Today marks the national 10th anniversary of the Amber Alert system. Iowa Department of Public Safety spokesman Jim Saunders says the Amber Alert system got its start in Texas. He says in 1996 Dallas-Fort Worth broadcasters teamed with local police to set up a communications network in honor of nine-year-old Amber Hagerman who had been kidnapped and brutally murdered in Arlington, Texas. Iowa set up its Amber Alert system in 2003. He says Iowa’s had 10 Amber Alert activations since the plan was put in place in March of 2003, and nationally it’s estimated that 214 kids have been saved as a result of the Amber Alert programs.
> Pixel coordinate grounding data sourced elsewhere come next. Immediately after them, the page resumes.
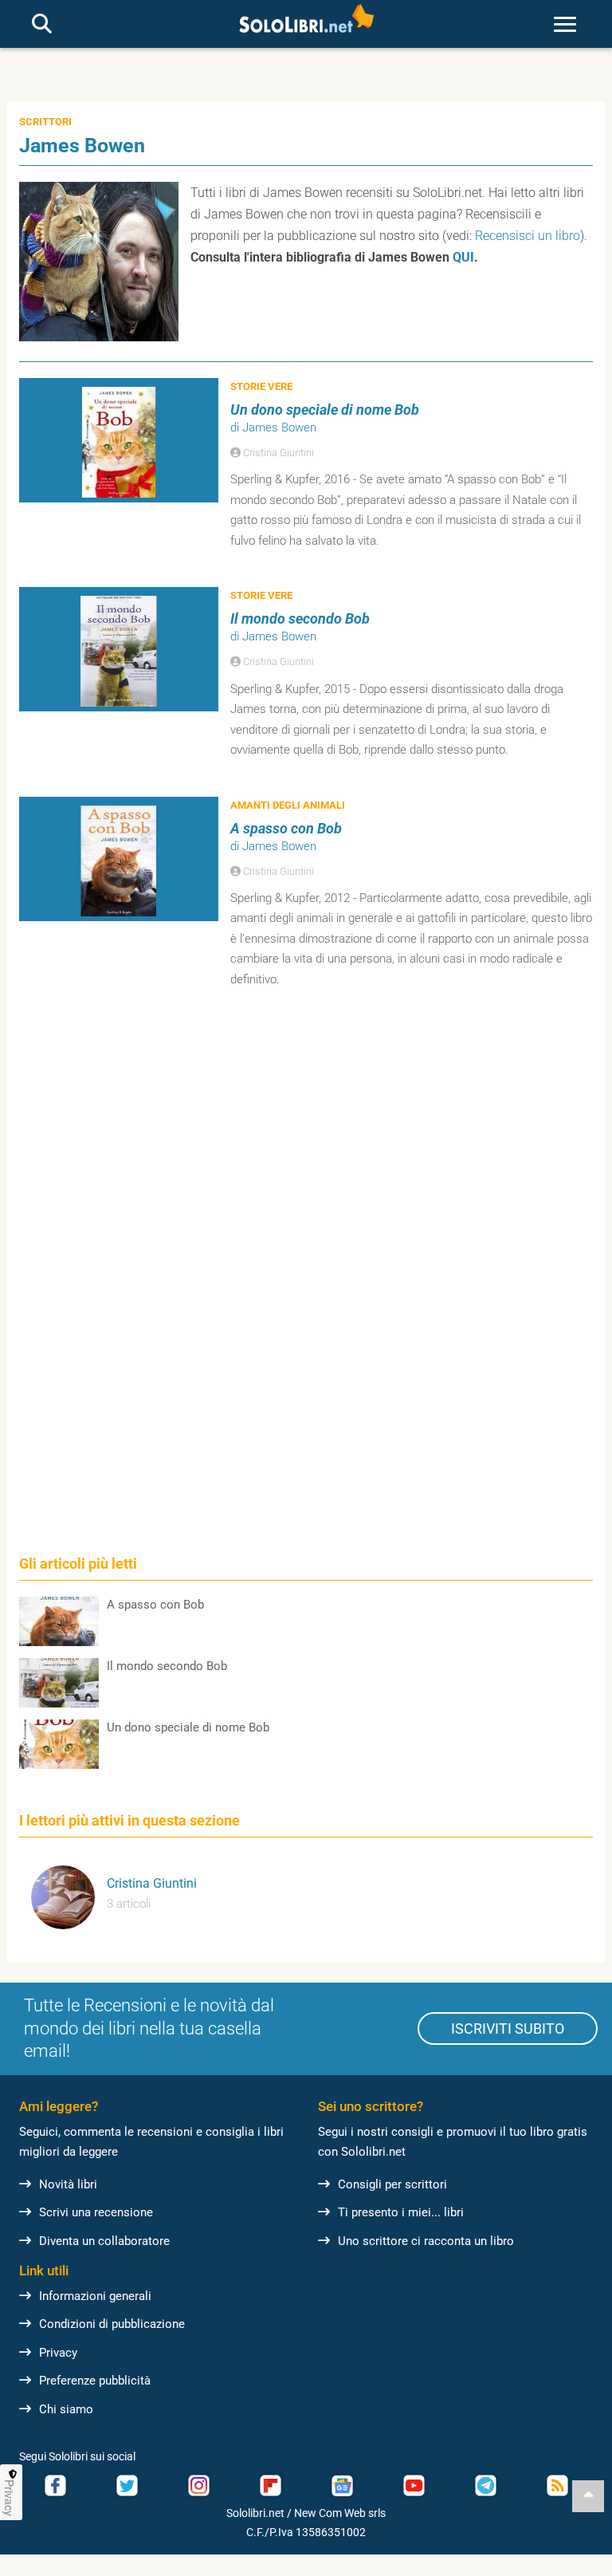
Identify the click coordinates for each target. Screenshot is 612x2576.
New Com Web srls (340, 2513)
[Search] (42, 24)
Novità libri (68, 2184)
The Iowa Amber Alert system sends out messages on abducted children through broadcasters, signs on the highways, the national weather service and lottery machines. Saunders says they’re constantly looking for new ways to use technology to speed the process. Saunders says it’s critical to get the information out as quickly as possible. Saunders says a newest addition to the system tries to take advantage of all the cellphones out there. Saunders says you can log on to wirelessalerts.org and register your number, and then when an Amber Alert is issued, you’ll get a text message on your cellphone. Saunders says everyone is encouraged to sign on and he says they’re asking all state employees to put their cellphones on the system.
Saunders says activities today will try to raise awareness of the Amber Alert system — and an awareness to possibly help prevent the need to use the system. He says that means making parents and children know they need to be aware of their surroundings and that there are things they can do to make themselves safe. As part of Amber Alert Day in Iowa, the Iowa State Patrol has partnered with the Iowa Department of Education to coordinate an annual poster contest for fifth graders.